Well the wife learned the hard way. The first fresh chickens she baked were less then 24 hours after butchering. Had soaked in salt water to clean blood completely out for 12 hours. The rest of the time it was waiting in refrigerator.
I come in and she is Baking it. LOL! Also had guests coming. The chicken was served. Well we ended up ordering pizza yuck! We couldn't bite into it at all. Took a knife and a lot of chewing to try to. 
Rigor does strange things. 

So now we soak in salt water at least 3-4 hours to help with blood
Then in fridge for 24 -36 hours sealed in a plastic bag
Then to the freezer. 

I do like to get the heat shrink poultry bags. A quick dip in to a pan of hot water and its like vacuum packed. A simple wire tie and into freezer or refrigerator.


----------



## J.T.M.

I need a rest period for my butchered poultry also but the Cubans who bought from me wasted no time , from live to frying pan in less then 3 min. 
~ icky ~


----------



## chickenista

Umble said:


> Not to hijack, but this brings a very stupid n00b question to mind. What's with the hanging/resting thing? I know what rigor is, but why do you have to wait for it to pass? Can't you just butcher, package, and freeze/preserve by some other method? I've never butchered an animal before, but I expect I'll be doing it on the soonish side, so I guess this is something I will need to have a better understanding of.


 
If you don't wait for rigor to pass it will be like trying to chew through a tire.
The fibers in the meat are tight if you don't wait for them to relax.


----------



## fishhead

I used to have my birds butchered. I would drop them off one day and pick up the next. They were already flash frozen as hard as a rock.

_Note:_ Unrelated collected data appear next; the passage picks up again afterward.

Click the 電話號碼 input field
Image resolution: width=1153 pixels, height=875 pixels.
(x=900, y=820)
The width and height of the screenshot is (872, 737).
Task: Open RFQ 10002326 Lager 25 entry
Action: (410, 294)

I never noticed any toughness except maybe in the legs and that I attributed to letting them run around the yard.


----------



## ccfarm11

If I may chime in here a bit. I'm no expert but in my experience resting before chilling doesn't really affect the meat when dealing with broilers. When broilers are processed the average age is 6-8 weeks. So it's already young and tender.That being said I've been raising roughly 2,500 broilers a year for a few years. I use to work at a poultry slaughterhouse and now own my own. 
Rigor Mortis is the break down of tissue. Basically when you hang something and age it you are essentially allowing the meat to break down its cross links in the muscle. In retrospect the meat is rotting. I know it's gross but also true. We do this with beef because when you process a cow it's age is roughly 18 months. So the muscle has a lot more time to build up cross links and tighten up.


----------



## jennigrey

If you're a quick butcher, the chicken can go straight from the yard to the skillet with no resting. But you have to be fast and get it in the pan (or in the oven, etc.) BEFORE rigor sets in. I'm not that fast, so I let the bird rest in the fridge for 3 days before freezing or cooking. I bleed, scald, pluck, gut, singe (if necessary) and then chill. Then after three days I freeze or cook.


----------



## Marilyn

I also let them "rest" for three days after processing. Just pile them into the huge s/s stockpot, put the lid on and deal with them later, as instructed by the young couple that trained us.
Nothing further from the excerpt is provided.